'Godfather of AI' leaves Google, warning tech dangers in ChatGPT era



A pioneering researcher and the so-called "Godfather of AI" Geoffrey Hinton said he quit Google to speak freely about the technology's dangers, after realizing computers could become smarter than people far sooner than he and other experts had expected.

"I left so that I could talk about the dangers of AI without considering how this impacts Google," Geoffrey Hinton wrote on Twitter on Monday.

Hinton, 75, in an interview with the New York Times, said he was worried about AI's capacity to create convincing false images and texts, creating a world where people will "not be able to know what is true anymore."

Over his decades-long career, Hinton's pioneering work on deep learning and neural networks helped lay the foundation for much of the AI technology we see today.

There has been a spasm of AI introductions in recent months. San Francisco-based startup OpenAI, the Microsoft-backed company behind ChatGPT, rolled out its latest AI model, GPT-4, in March. Other tech giants have invested in competing tools, including Google's "Bard."

Since announcing his departure, Hinton has maintained that Google has "acted very responsibly" regarding AI. He told MIT Technology Review that there's also "a lot of good things about Google" that he would want to talk about, but those comments would be "much more credible if I'm not at Google anymore."

Google confirmed that Hinton had retired from his role after 10 years overseeing the Google Research team in Toronto.

Hinton declined further comment Tuesday but said he would talk more about it at a conference Wednesday.

AI chatbots are 'quite scary'

Some of the dangers of AI chatbots are "quite scary," Hinton told the BBC. "Right now, they're not more intelligent than us, as far as I can tell. But I think they soon may be."

In an interview with MIT Technology Review, Hinton also pointed to "bad actors" that may use AI in ways that could have detrimental impacts on society, such as manipulating elections or instigating violence.

Hinton also told the New York Times that "the idea that this stuff could actually get smarter than people, a few people believed that."

"But most people thought it was way off. And I thought it was way off. I thought it was 30 to 50 years or even longer away. Obviously, I no longer think that."

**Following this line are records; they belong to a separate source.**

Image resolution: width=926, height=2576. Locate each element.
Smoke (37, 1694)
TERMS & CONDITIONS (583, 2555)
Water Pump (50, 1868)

Since Microsoft-backed startup OpenAI released ChatGPT in last November, the growing number of "generative AI" applications that can create text or images have provoked concern over the future regulation of the technology.

At the heart of the debate on the state of AI is whether the primary dangers are in the future or present. On one side are hypothetical scenarios of existential risk caused by computers that supersede human intelligence. On the other are concerns about automated technology that's already getting widely deployed by businesses and governments and can cause real-world harms.

"For good or for not, what the chatbot moment has done is made AI a national conversation and an international conversation that doesn't only include AI experts and developers," said Alondra Nelson, who until February led the White House Office of Science and Technology Policy and its push to craft guidelines around the responsible use of AI tools.

"AI is no longer abstract, and we have this kind of opening, I think, to have a new conversation about what we want a democratic future and a non-exploitative future with technology to look like," Nelson said in an interview last month.

The Times quoted Google's chief scientist, Jeff Dean, as saying in a statement: "We remain committed to a responsible approach to AI. We're continually learning to understand emerging risks while also innovating boldly."

"That so many experts are speaking up about their concerns regarding the safety of AI, with some computer scientists going as far as regretting some of their work, should alarm policymakers," said Dr Carissa Veliz, an associate professor in philosophy at the University of Oxford's Institute for Ethics in AI. "The time to regulate AI is now."